Data excerpts:
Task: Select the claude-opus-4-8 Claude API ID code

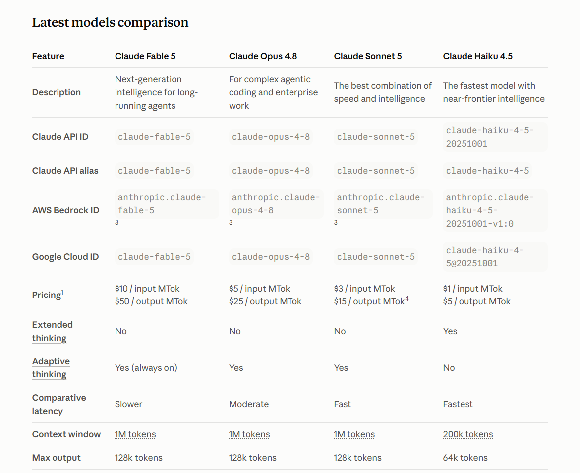Action: [271, 137]
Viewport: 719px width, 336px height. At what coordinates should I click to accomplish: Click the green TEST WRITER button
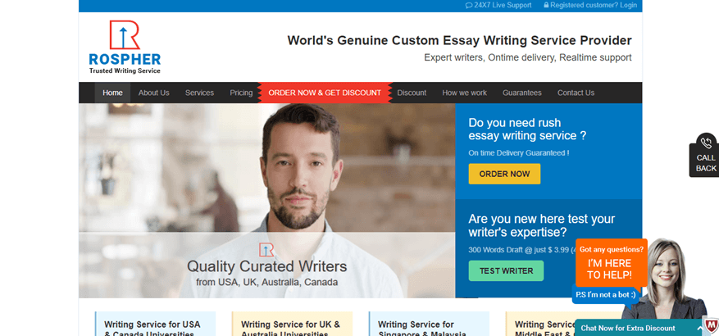[506, 271]
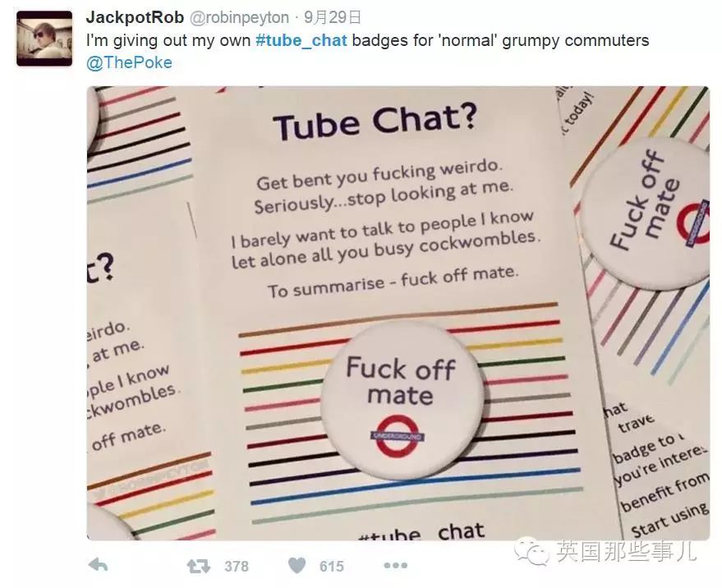
Task: Open the attached Tube Chat photo
Action: 398,313
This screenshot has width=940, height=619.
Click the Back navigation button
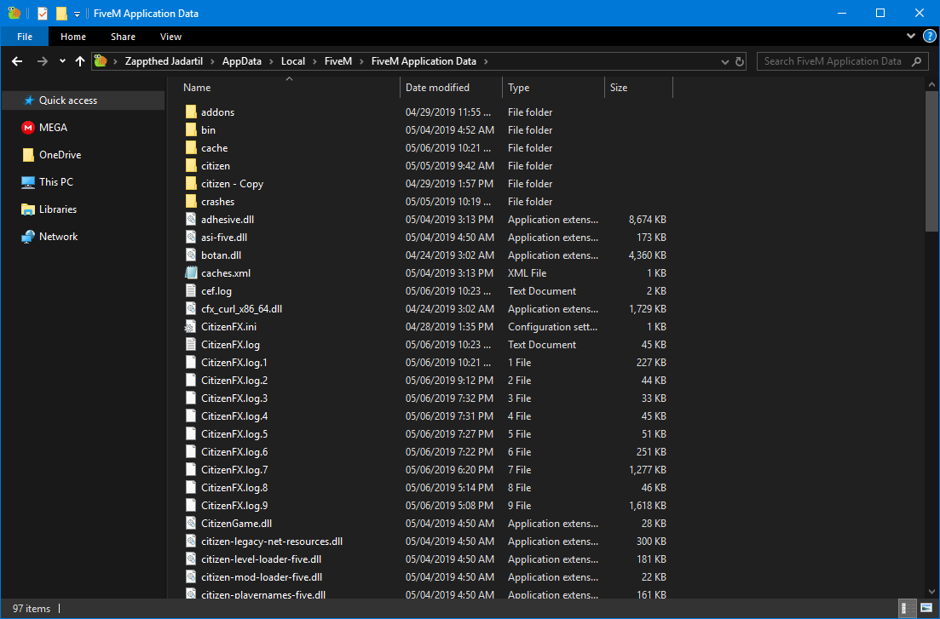(17, 61)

**Task brief:** The entries above need to be repeated in full, word for word. Skip the images.

**Response box:**
Task: Select the claude-opus-4-8 Claude API ID code

Action: [271, 137]
Viewport: 719px width, 336px height. At what coordinates should I click to accomplish: Click the green TEST WRITER button
[506, 271]
Task: Open the attached Tube Chat photo
Action: 398,313
This screenshot has width=940, height=619.
Click the Back navigation button
(17, 61)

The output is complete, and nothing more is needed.